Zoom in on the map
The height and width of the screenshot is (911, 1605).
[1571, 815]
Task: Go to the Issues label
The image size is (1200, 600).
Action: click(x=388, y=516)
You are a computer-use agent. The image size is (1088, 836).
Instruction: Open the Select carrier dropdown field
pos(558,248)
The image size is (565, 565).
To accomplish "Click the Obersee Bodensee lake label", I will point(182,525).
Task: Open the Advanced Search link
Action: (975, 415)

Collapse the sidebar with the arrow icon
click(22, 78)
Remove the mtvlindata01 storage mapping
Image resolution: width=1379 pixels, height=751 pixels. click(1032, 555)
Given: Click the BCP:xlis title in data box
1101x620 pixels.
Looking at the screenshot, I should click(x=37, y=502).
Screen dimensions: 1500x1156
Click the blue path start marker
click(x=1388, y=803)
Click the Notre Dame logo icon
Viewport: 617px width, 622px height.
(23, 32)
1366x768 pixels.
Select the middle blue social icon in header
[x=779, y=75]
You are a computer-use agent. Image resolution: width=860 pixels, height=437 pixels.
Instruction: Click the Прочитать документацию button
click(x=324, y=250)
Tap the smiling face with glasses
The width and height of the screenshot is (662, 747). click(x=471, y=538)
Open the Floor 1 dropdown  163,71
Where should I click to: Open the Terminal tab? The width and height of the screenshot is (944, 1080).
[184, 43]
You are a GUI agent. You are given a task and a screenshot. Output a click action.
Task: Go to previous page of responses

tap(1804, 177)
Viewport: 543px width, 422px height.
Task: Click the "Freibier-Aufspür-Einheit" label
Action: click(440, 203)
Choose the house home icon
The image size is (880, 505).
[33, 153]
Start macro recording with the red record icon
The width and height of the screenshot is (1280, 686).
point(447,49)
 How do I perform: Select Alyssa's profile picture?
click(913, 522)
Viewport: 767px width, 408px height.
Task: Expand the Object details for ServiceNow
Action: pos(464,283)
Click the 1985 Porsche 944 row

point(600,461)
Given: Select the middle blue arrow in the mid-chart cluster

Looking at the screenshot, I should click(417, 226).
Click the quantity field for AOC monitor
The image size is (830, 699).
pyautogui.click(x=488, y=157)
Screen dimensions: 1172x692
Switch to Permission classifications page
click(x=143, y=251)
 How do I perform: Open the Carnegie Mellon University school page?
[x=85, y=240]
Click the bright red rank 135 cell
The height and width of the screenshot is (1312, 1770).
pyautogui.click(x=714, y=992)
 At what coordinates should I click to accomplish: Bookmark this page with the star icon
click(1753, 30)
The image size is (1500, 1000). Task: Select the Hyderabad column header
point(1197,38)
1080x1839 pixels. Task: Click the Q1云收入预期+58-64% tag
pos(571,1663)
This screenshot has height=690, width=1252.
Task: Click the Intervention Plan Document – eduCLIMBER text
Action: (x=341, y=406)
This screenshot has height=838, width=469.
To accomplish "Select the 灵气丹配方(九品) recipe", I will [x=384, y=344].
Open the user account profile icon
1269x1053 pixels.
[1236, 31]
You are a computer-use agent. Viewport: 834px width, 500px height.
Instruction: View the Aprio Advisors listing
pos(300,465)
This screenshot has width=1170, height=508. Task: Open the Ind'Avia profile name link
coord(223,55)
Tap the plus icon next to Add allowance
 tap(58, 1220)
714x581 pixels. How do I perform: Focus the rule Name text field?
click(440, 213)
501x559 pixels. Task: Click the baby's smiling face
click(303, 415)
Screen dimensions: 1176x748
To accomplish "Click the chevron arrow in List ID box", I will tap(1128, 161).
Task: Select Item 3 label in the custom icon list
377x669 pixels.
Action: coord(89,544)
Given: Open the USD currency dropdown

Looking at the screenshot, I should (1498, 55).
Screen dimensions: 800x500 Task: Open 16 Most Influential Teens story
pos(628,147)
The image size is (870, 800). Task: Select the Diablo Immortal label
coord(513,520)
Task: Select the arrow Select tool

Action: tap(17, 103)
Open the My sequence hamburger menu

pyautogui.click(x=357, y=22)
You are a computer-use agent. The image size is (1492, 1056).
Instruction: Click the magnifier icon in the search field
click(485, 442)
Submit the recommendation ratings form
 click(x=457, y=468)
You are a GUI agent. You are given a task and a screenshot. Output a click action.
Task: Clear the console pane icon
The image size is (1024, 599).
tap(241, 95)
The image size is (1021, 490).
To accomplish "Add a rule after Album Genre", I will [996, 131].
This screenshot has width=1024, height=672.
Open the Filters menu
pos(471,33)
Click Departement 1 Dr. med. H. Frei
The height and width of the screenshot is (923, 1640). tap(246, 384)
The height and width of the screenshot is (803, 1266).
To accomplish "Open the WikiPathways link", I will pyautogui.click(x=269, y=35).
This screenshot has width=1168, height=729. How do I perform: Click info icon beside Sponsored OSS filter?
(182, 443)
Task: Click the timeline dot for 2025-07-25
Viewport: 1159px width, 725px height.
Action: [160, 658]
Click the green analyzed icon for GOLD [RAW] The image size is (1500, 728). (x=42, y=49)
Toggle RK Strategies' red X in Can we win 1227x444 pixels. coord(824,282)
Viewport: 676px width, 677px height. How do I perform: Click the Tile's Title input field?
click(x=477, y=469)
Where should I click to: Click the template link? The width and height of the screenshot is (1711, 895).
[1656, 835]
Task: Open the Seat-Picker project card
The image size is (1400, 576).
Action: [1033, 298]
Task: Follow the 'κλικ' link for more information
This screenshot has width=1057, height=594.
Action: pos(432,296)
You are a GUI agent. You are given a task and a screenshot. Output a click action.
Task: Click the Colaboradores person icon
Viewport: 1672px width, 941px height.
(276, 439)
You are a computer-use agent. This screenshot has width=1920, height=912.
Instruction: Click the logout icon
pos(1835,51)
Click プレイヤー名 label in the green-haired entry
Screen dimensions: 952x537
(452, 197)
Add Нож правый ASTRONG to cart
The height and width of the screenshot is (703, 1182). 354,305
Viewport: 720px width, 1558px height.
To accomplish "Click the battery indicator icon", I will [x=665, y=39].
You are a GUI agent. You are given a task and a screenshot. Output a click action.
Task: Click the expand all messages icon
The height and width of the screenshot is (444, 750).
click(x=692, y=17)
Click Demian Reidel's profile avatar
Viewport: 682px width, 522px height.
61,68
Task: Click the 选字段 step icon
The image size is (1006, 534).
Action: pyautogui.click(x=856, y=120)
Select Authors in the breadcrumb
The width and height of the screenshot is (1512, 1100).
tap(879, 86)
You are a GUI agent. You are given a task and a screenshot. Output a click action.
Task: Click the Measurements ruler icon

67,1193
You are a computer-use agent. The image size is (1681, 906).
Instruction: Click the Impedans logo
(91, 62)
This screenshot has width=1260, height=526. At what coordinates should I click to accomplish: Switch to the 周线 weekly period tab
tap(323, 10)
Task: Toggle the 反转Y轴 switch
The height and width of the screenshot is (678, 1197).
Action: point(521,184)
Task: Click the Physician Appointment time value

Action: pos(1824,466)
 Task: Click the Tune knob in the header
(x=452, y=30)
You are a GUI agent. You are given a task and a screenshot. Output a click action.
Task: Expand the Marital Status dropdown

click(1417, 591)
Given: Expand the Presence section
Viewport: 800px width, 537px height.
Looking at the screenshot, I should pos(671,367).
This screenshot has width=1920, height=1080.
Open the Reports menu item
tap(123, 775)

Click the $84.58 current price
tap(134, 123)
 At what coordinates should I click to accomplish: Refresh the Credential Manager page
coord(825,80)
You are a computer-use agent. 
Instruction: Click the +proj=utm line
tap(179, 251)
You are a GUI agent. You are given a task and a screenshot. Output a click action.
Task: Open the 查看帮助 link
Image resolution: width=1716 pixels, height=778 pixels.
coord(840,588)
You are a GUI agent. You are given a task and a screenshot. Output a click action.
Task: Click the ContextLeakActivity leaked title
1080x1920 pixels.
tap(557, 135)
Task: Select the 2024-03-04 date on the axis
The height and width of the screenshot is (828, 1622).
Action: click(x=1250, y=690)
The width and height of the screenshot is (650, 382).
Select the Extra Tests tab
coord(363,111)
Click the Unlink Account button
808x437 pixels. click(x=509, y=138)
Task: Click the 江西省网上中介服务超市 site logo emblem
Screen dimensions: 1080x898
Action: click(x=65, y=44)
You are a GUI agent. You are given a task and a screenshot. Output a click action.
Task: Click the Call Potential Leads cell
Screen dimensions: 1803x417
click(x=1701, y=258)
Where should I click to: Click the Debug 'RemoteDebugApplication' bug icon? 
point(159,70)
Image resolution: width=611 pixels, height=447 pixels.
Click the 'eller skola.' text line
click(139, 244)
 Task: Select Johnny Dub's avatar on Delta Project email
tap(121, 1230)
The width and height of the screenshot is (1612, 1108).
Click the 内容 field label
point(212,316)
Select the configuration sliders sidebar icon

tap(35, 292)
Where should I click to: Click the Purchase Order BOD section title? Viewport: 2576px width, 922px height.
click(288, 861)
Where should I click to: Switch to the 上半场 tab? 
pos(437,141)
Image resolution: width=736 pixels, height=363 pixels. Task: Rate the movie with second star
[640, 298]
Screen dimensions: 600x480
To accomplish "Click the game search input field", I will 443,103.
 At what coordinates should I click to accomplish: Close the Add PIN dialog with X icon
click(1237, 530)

### Problem:
Above are the records. Identify each line that contains the word "cell".

### Output below:
Click the bright red rank 135 cell
Task: Click the Call Potential Leads cell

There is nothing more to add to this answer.